8月4日 Daichi Mabashi

「お母さん。台風の中、白神山地に行くのだから、雨具を準備しておいて。」
そんな話をホームステイ先の主人から聞きつつ、塩辛い焼き鮭の朝食を食べていた。
外を眺めると、雨と風の協奏曲。まるでこんな嵐の中を本当にハイキングするのかと
いう、不安と好奇心とが入り混じる心情を、台風が奏でているようだった。
朝の集合場所で変更されたスケジュールを聞いて、デリの中には安堵感が広がるが、
一方で私の中には少々残念な感じもあった。
実際に白神山地に入ってみると、どこもかしこも木ばかりで、ただのハイキングであ
れば歩いて軽く汗を流して、それで満足感が得られるだろう。
しかし、ふと耳を澄ます。キツツキの軽快な営みの音、風に揺られる木々の漣(さざ
なみ)。それらが森の静寂を破る。太古の森と呼ばれる白神山地の生き方を垣間見た。
午後からは、白神山地を紹介するビデオを見た後、市の人々の協力で太鼓を演奏する
機会があった。太鼓は簡単そうに見えたが、実際にやって見るとリズムや打ち方の強弱など、音楽的センスが皆無に等しい私には、やはり無謀であった。
帰りに温泉に寄った後、ホームステイ先のご家庭で夕食を頂いた。てんぷら、刺身、
きりたんぽと共に、途中から秋田特産の日本酒を勧められた。
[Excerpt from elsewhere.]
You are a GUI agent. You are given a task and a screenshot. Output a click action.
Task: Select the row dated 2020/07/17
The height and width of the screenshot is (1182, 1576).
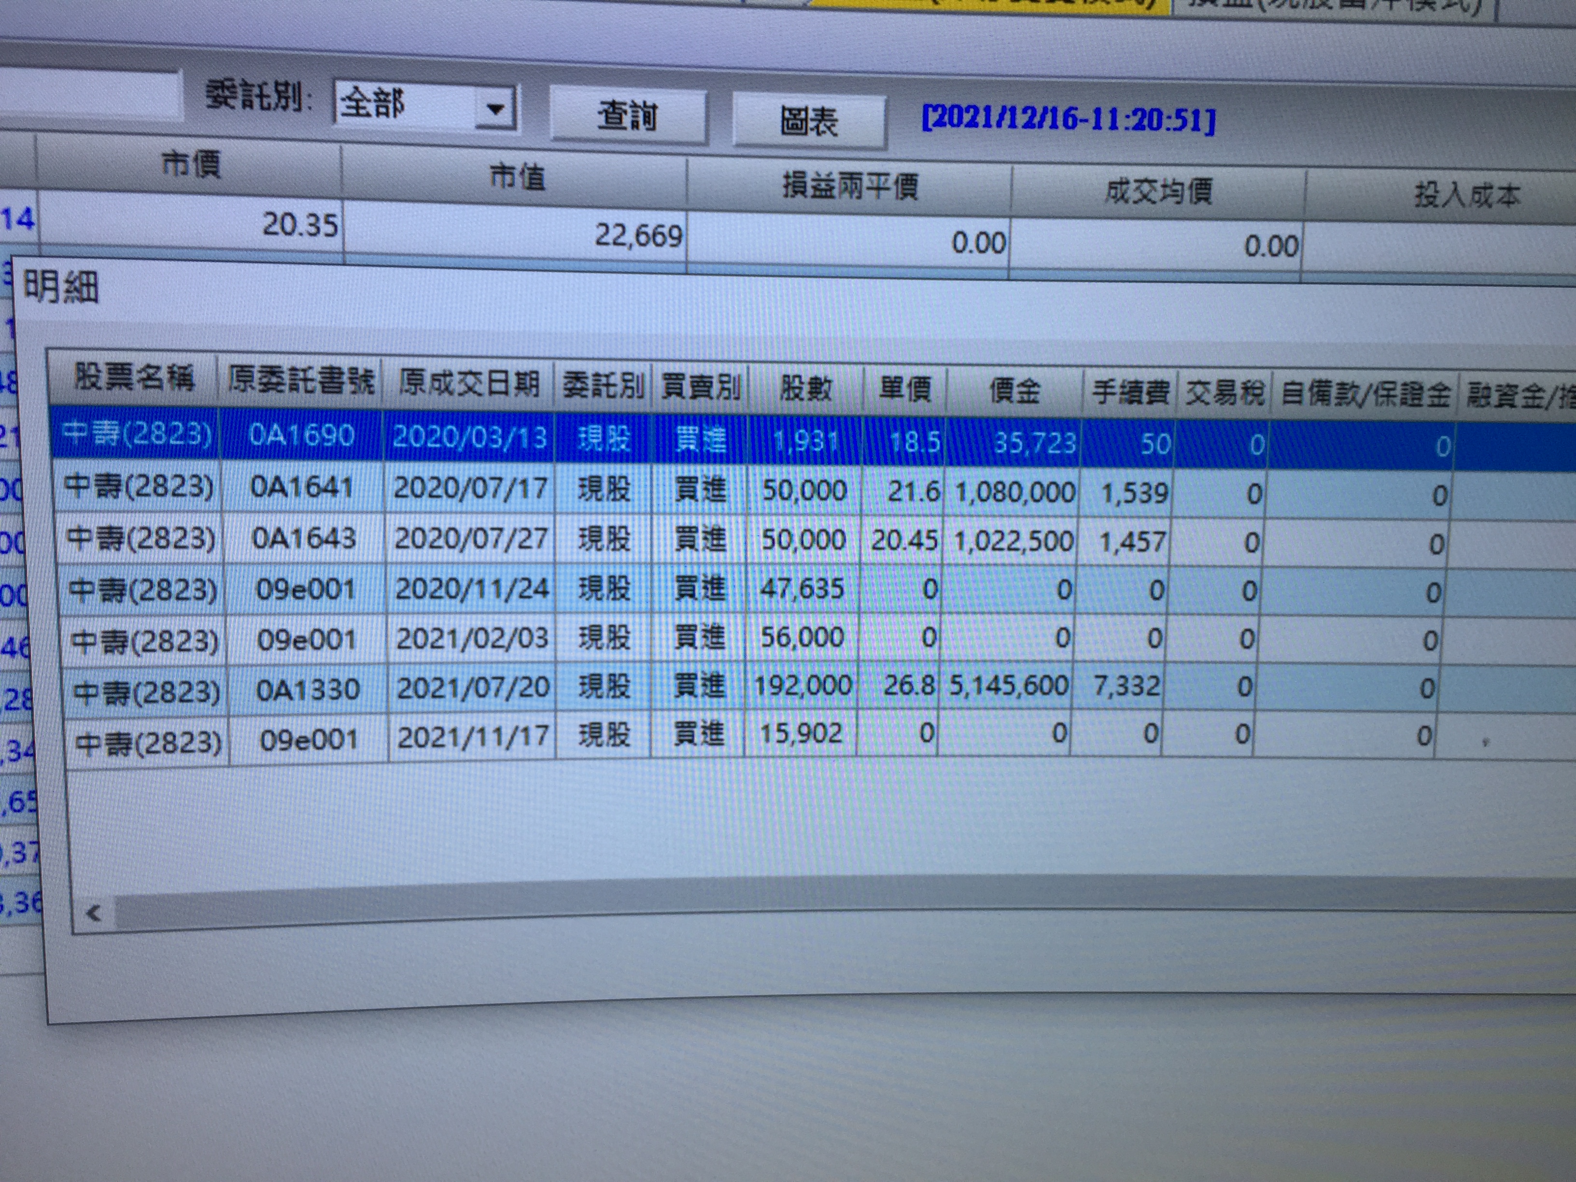coord(470,488)
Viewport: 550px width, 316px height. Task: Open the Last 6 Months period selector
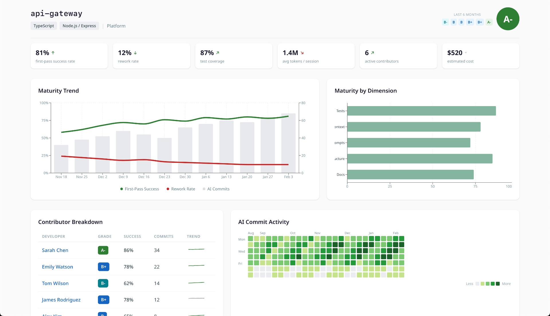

温かい田舎料理に舌鼓を打った。
夕食の席で、秋田が抱える様々な問題を聞くことができた。過疎化・少子化・農家の
後継ぎなど、秋田だけでなく全国の地方が直面している課題に触れた。現在、私も大分県に住んでいるため、他人事の問題ではない。日本のことがまだまだ勉強不足であると、実感した。